30% aller Deutschen halten Depressionen auch im Jahr 2022 noch für eine Charakterschwäche, las ich dieser Tage. Für einen Fall von Faulheit, von „Stell-dich-nicht-so-an“, von „Lach-mal-die-Sonne-lacht-auch“ und „andere-Menschen-haben-echte-Probleme“. Von diesen kommen dann die Kalenderweisheiten und irgendwelcher esoterischer Klimbim der Richtung „Glücklichsein ist eine Entscheidung“; letzteres entspringt vermutlich der Unsitte, dass einige Menschen umgangssprachlich von „depressiv“ reden, wenn sie lediglich „schlecht drauf“ oder „unglücklich“ meinen. Und nein, es geht auch nicht jeder depressiven Episode ein Schicksalsschlag voraus. Längere Phasen von Stress können eine solche begünstigen; traumatische Erlebnisse auch, aber letztlich springen Depressionen doch recht wahllos Menschen an: Auch schöne, erfolgreiche, glückliche. Tote Film-, Literatur- oder Sportstars sind dafür traurige Beweise. Depressionen sind eine Krankheit, mitunter tödlich. Und es muss vorbei damit sein, dass man nicht darüber reden darf. Ist es nicht vollkommen absurd, dass man für jede harmlose Erkältung Mitgefühl bekommt, sich in einer schweren depressiven Episode aber „halt einfach mal mehr bewegen“ soll? Depressive Menschen sind keine undankbaren Jammerlappen, sondern krank. Nicht mehr, nicht weniger, und in den meisten Fällen sogar behandelbar krank. Depressionen sind nicht immer komplett heilbar, aber doch kontrollierbar. Dafür gibt es Fachärzt:innen und Medikamente. Warum ich das hier erzähle, anstelle ausschließlich ein Farbe und Leichtigkeit sprühendes Glitzerbild des Inselalltags zu zeichnen? Weil es Leben retten kann, darüber zu reden.

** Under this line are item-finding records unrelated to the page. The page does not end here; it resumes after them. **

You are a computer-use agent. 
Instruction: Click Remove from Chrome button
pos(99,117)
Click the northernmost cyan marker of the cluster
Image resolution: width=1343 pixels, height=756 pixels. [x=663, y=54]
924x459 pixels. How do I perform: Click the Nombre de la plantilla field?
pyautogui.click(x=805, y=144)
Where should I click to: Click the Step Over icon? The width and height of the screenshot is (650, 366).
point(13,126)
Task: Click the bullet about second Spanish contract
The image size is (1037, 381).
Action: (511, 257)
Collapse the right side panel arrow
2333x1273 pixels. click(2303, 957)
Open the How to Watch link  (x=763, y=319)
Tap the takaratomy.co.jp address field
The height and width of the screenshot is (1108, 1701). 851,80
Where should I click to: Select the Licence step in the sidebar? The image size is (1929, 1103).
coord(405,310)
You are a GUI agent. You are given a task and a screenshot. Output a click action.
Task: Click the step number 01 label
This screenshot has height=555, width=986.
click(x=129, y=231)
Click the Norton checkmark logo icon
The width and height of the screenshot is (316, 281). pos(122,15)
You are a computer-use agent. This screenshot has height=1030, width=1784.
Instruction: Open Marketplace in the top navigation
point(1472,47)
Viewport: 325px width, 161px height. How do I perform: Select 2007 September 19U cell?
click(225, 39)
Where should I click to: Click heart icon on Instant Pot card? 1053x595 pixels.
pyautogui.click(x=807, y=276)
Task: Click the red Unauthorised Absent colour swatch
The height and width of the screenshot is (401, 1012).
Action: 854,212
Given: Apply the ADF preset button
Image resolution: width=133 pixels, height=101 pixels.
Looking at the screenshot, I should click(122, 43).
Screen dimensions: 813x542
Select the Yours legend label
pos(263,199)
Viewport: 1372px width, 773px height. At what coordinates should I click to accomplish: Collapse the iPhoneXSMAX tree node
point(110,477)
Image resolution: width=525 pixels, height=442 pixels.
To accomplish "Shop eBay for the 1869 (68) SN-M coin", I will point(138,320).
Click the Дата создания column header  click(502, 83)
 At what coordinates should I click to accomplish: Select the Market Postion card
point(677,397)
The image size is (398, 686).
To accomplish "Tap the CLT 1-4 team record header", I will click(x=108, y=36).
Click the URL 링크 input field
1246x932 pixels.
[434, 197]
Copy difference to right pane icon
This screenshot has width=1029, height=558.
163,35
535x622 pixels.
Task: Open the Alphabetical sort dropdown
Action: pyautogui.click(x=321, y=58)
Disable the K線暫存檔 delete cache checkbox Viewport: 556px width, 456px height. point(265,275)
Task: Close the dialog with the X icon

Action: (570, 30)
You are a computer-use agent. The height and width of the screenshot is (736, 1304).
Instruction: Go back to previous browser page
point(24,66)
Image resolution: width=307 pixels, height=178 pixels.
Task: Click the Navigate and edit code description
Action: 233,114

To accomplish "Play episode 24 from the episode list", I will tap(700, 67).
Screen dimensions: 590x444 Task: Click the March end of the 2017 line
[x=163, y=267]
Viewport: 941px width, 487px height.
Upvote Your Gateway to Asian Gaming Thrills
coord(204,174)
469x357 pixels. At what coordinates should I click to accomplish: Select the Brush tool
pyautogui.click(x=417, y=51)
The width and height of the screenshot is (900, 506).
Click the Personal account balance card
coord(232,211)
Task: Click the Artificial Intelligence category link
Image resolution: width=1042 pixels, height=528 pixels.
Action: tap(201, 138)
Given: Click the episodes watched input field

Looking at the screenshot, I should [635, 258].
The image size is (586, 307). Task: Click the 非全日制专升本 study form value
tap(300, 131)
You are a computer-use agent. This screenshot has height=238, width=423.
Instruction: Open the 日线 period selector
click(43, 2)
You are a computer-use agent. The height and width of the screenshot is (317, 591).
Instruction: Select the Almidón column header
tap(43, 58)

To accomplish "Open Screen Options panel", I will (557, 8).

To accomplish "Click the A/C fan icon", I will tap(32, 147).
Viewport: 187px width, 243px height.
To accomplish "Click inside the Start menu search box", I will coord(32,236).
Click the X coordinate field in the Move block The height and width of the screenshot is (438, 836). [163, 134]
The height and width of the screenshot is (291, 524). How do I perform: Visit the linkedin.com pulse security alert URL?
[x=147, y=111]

Und weil Depressionen — ja, tatsächlich — auch reisen und schwimmen können.

Hinweis:
Wer sich hier allzu sehr wiedererkennt — ich habe seit mehr als 3 Jahrzehnten Depressionen und kann die Schwere einer Episode mittlerweile halbwegs einschätzen; folglich auch rechtzeitig Hilfe in Anspruch nehmen. Wer das nicht kann: Bitte ruft lieber einmal zuviel als einmal zu wenig eine Fachärztin, einen Seelsorger, den Krisendienst, den Psychosozialen Dienst oder die Telefonseelsorge (0800-1110111) an. Auch die 116 117 hilft. Bei akuten Suizidgedanken wählt bitte den Notruf 112! Bei der Seelsorge oder dem PSD kann man sich auch als Angehörige:r von depressiven Menschen beraten lasen, Hilfe und Ohr finden. Ihr seid nicht alleine — und die Menschheit besteht tatsächlich nicht nur aus den rohen, unzivilisierten, schadenfrohen und gehässigen Arschlöchern, die unter Artikel über Depressionen und Suizide dämliche Lachsmileys pappen. Da draußen ist auch eine Menge Licht — Immer noch. Alles Liebe!

Kunst

Zunächst weiß ich nicht, was ich davon halten soll. Ein Malset zum Geburtstag, für Anfänger und Wiedereinsteiger. Setzte mich das nicht unter Druck, jetzt, da die Schmerzen in meinen Fingern kein kleinteiliges Zeichnen mehr erlaubten, dennoch etwas Kreatives schaffen zu müssen? Hatte es nicht gar etwas Marie-Antoinette-eskes an sich, im Sinne von „Wenn er nicht mehr zeichnen kann, soll er halt malen?“ Hätte es nicht an mir gelegen, mich wieder dafür zu entscheiden? Die Kunst und ich, wir hatten schon eine wesentlich längere Beziehung als die Schenkende und ich, und, bei Gott, es war kompliziert. Fast fühlte ich mich auf unangenehme Weise verkuppelt.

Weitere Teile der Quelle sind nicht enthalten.